JPS643285B2 - - Google Patents

Description

DETAILED DESCRIPTION OF THE INVENTION The present invention relates to a method of applying insulation coating treatment to an arbitrary shape on, for example, the outer periphery of an optical transmission member.

Hereinafter, a case where the present invention is applied to an optical transmission member will be described.

Recently, the range of applications of optical fibers, photodiodes, etc. has been increasing, and they are being used in various electrical devices and devices. For example, one example of the application of optical fibers to high-voltage electrical equipment is the application to failure detection devices such as power capacitors, in which the electrical equipment body is installed on top of a pedestal insulated with ceramic or resin insulators.

An example of application will be specifically explained with reference to FIG.

In Figure 1, 1 is an electrical device using an insulating stand such as a power capacitor, 2 is the main body of the electrical device, 3 is an insulator for insulation, 4 and 5 are the upper and lower frames of the insulating stand, and 6 is the main body of the electrical device. 2 is a protection device generating section that has a function of electrically detecting the occurrence of an abnormality and converting the signal into an optical signal; 7 is a protection device light receiving section that receives the signal and operates an electrical contact; 8 is a connection between 6 and 7. This is an optical transmission member (hereinafter referred to as an optical fiber barcode) to be connected.

Optical fiber barcodes are usually cylindrical cords coated with flexible organic materials such as polyethylene, and there are no commercially available cords with insulation coatings that take creepage voltage into consideration, such as cords with pleated coatings.
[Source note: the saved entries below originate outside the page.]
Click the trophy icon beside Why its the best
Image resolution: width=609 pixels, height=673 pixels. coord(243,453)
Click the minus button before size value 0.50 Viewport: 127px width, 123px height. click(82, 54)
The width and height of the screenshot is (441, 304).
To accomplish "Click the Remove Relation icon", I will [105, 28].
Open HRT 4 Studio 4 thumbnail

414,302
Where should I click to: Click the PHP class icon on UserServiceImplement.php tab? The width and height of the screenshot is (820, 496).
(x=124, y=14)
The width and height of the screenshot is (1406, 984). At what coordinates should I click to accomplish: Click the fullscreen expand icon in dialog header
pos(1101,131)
This is the current situation, and when applying a coating with irregularities such as pleats, continuous production by extrusion molding or the like is almost impossible.
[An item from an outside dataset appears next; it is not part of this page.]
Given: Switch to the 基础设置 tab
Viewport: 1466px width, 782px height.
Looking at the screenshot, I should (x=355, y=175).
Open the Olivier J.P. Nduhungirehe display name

However, when optical fiber barcodes are applied to high-voltage electrical equipment such as those mentioned above, ground voltage is constantly applied between both ends of the optical fiber barcodes.
In reality, insulation treatment as shown in FIG. 2 is applied to protect the coating surface from staining and deterioration or creeping dielectric breakdown during rain.

In FIG. 2, 3 is a ceramic or resin insulator having a through hole, and 8 is an optical fiber bar cord that passes through the insulator 3. 9 is resin injected for corona prevention or waterproofing.
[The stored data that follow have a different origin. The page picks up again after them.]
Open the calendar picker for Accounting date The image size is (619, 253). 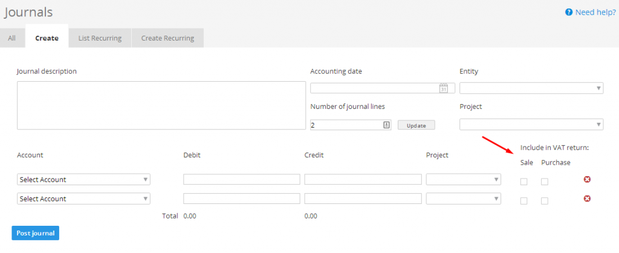click(x=443, y=88)
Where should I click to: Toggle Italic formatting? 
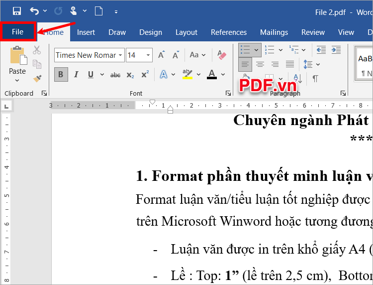(76, 75)
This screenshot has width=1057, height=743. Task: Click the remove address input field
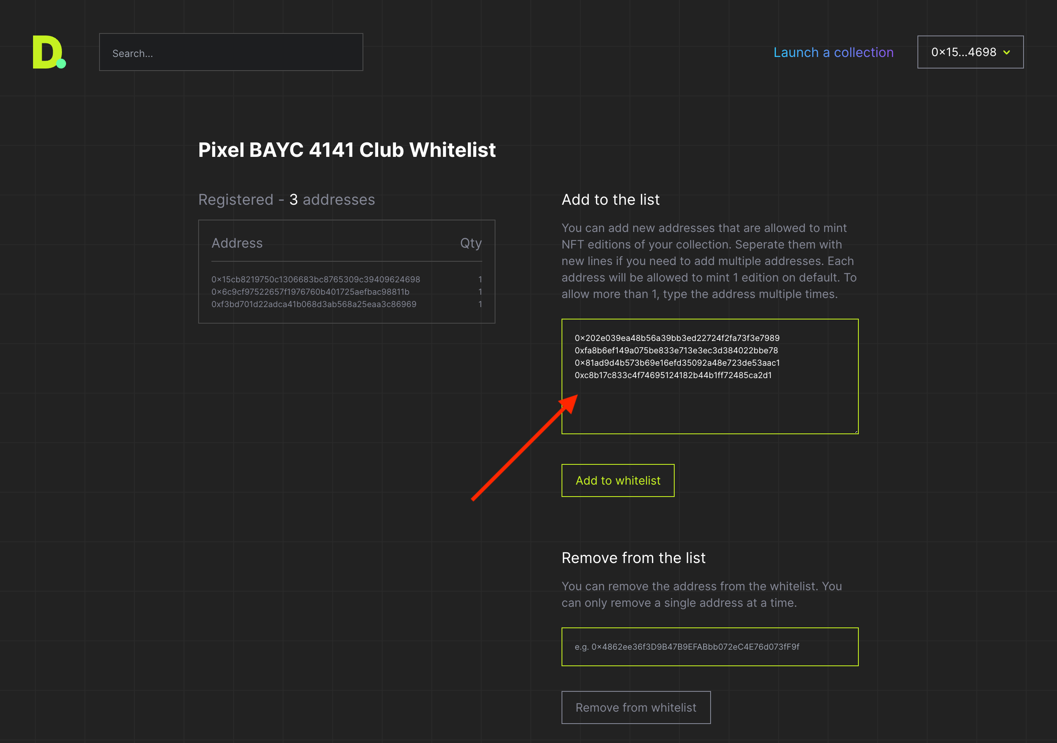pos(710,647)
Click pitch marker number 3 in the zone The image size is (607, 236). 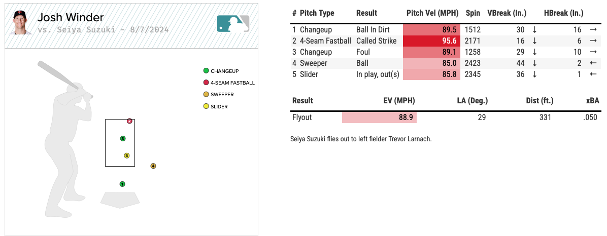[123, 138]
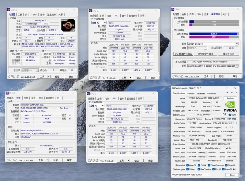
Task: Open the benchmark Version 17.01.64 dropdown
Action: [213, 43]
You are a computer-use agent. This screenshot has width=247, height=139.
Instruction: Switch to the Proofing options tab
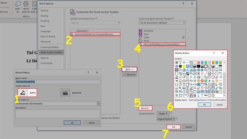click(45, 21)
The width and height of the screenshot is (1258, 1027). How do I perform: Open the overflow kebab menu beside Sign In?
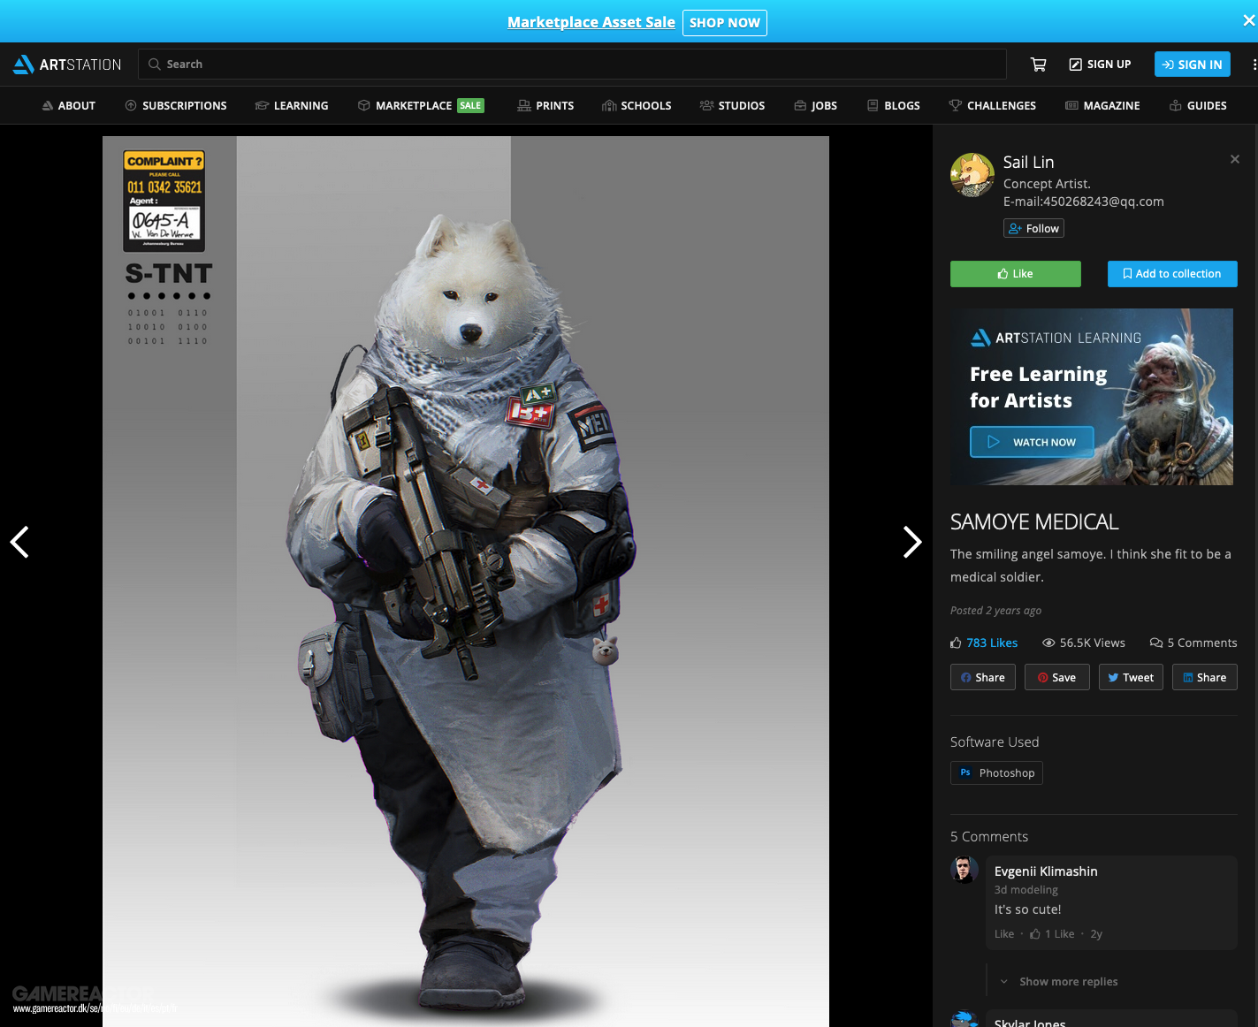click(1253, 64)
Optical fiber barcodes that have been insulated as shown in Figure 2 require insulators depending on the length and diameter of the optical fiber barcode, and in the case of ceramic insulators, they are particularly susceptible to earthquakes and other vibrations. Since cracks are likely to occur, sufficient anti-vibration measures are required.

Furthermore, after inserting the optical fiber barcode, it is necessary to fill the air gap in the insulator through hole and inject resin for waterproofing purposes.

The conventional insulation coating method described above takes a long time to manufacture, is expensive, and is not sufficiently waterproof.

Furthermore, the connection of optical fiber barcodes is always accompanied by heavy insulators, which significantly reduces work efficiency when assembling electrical equipment.
Furthermore, it was also impossible to connect the optical fiber bar cord in a bent state.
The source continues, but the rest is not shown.